In truth, Cliff is a whipped spaniel of a part, the uncomplaining object of Jimmy Porter's scorn. The remarkable thing about Bates the actor was how seldom he got to be Jimmy Porterish - teeming with jaundiced eloquence, carrying all before him in tirades of despairing superiority. That was the Bates of Butley, the Simon Gray play that was probably the climax of his odd career, first on the London stage, then on Broadway (winning a Tony) and then in the film (directed by Harold Pinter).

Time and again, Bates consented to be the rather staid, decent onlooker for bigger performances: the inarticulate and hardly worthy lover to Julie Christie in Far from the Madding Crowd and The Go-Between; the Englishman, Basil, who has to be taught to relax by Anthony Quinn's Zorba the Greek; watching Lynn Redgrave in Georgy Girl; the still centre in Philippe de Broca's King of Hearts (a cult once but forsaken now); and he was the implausibly perfect lover for Jill Clayburgh in An Unmarried Woman. Not to mention his dry manager to Bette Midler's self-destructive singer in The Rose. Just to list those films is to recollect how often Bates got involved on pictures that, somehow, don't play much these days. The king of that sad heap is The Fixer, taken from the Bernard Malamud novel, where Bates was the lead - and actually got an Oscar nomination. Yet I can't recall the last time I saw it playing anywhere. But, of course, the New York Times has apparently never seen An Englishman Abroad, either. It was rather in the pattern of Bates's life that he should be steadily employed, taken for granted, but not quite remembered.

In part, that's because he was not quite "angry" enough in that age when British actors were supposed to snarl at every vestige of the old order.

Bates was subtle, gentle, watchful, deadpan, and more comic than many people guessed until Butley came along. Thus, he was the younger son in the original London production of Long Day's Journey Into Night (the self-portrait of author Eugene O'Neill). He was also very good as the social climber in Nothing But the Best, written by Frederic Raphael and directed by Clive Donner.
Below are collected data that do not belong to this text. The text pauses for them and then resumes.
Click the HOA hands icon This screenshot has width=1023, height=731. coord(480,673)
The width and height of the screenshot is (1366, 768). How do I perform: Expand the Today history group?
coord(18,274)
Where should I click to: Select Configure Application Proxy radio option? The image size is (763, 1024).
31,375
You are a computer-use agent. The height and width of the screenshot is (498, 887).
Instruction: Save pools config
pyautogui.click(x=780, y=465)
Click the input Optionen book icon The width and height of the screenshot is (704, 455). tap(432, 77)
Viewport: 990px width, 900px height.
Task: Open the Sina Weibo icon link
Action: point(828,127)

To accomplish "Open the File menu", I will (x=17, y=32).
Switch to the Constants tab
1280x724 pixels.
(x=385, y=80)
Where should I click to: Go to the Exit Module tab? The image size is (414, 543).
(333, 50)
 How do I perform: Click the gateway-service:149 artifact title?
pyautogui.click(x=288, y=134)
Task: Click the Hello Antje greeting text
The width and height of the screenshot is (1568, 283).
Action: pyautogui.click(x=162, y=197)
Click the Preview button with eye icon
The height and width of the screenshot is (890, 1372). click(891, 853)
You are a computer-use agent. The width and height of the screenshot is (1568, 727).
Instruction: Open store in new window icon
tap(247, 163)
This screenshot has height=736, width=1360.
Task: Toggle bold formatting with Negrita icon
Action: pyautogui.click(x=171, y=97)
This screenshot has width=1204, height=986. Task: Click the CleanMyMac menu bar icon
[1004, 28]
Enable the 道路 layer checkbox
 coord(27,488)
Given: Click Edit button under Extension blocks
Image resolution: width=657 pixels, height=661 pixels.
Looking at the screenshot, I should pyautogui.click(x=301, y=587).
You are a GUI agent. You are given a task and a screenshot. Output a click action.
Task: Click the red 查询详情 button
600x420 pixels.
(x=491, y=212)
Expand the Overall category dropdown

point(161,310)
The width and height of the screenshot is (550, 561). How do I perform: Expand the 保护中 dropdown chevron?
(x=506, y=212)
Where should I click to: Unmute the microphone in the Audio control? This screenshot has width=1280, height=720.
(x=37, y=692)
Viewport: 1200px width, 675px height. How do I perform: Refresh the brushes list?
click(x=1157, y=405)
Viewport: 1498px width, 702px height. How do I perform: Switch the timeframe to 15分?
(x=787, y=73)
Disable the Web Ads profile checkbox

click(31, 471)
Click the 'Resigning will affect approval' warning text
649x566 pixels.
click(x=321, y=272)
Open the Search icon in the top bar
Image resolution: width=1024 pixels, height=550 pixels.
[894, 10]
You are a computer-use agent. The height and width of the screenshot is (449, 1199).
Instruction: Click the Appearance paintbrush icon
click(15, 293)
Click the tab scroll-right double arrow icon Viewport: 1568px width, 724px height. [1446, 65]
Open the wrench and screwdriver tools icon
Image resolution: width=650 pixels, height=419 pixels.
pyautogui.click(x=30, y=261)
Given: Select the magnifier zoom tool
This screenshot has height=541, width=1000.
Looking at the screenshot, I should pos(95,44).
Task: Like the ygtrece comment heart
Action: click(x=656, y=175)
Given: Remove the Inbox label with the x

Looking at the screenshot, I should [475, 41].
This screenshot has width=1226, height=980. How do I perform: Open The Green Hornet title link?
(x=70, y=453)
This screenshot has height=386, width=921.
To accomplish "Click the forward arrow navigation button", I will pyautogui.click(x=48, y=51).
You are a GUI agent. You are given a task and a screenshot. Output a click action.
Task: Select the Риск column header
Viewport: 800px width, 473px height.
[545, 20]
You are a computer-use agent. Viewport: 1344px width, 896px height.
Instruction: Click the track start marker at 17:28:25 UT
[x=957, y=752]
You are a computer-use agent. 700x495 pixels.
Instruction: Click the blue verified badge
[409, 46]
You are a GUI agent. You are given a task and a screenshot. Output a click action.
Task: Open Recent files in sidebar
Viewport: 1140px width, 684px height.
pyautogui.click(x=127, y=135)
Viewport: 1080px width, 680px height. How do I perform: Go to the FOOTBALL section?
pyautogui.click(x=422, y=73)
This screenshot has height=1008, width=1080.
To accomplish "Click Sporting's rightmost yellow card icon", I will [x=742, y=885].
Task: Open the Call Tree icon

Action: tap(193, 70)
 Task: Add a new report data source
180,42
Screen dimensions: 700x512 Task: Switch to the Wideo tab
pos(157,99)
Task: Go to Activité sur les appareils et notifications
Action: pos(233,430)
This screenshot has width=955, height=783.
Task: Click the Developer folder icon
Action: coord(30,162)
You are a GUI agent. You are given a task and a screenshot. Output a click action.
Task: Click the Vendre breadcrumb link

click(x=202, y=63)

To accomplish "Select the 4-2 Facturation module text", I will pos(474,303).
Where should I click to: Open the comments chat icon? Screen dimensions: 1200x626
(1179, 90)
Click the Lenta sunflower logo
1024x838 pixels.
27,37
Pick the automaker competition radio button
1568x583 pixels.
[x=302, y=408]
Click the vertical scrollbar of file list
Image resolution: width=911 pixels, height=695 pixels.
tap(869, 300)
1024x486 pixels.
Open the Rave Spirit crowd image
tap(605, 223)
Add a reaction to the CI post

He became more comfortable, I think, when the moisture of youth had left him and he could settle in character parts - Diaghilev in Nijinsky, the awful author in Quartet, John Mortimer in A Voyage Round My Father, all the way to the secret service man in the excellent Pack of Lies, Claudius to Mel Gibson's Hamlet and Proust in 102 Boulevard Haussmann. When the proper filmed tribute comes along, I wouldn't be surprised if a troubled man is exposed beneath two or three dozen immaculate supporting roles. But I hope, very soon, the BBC will give another run to An Englishman Abroad, for it was in that kind of dismal exile that Bates flowered.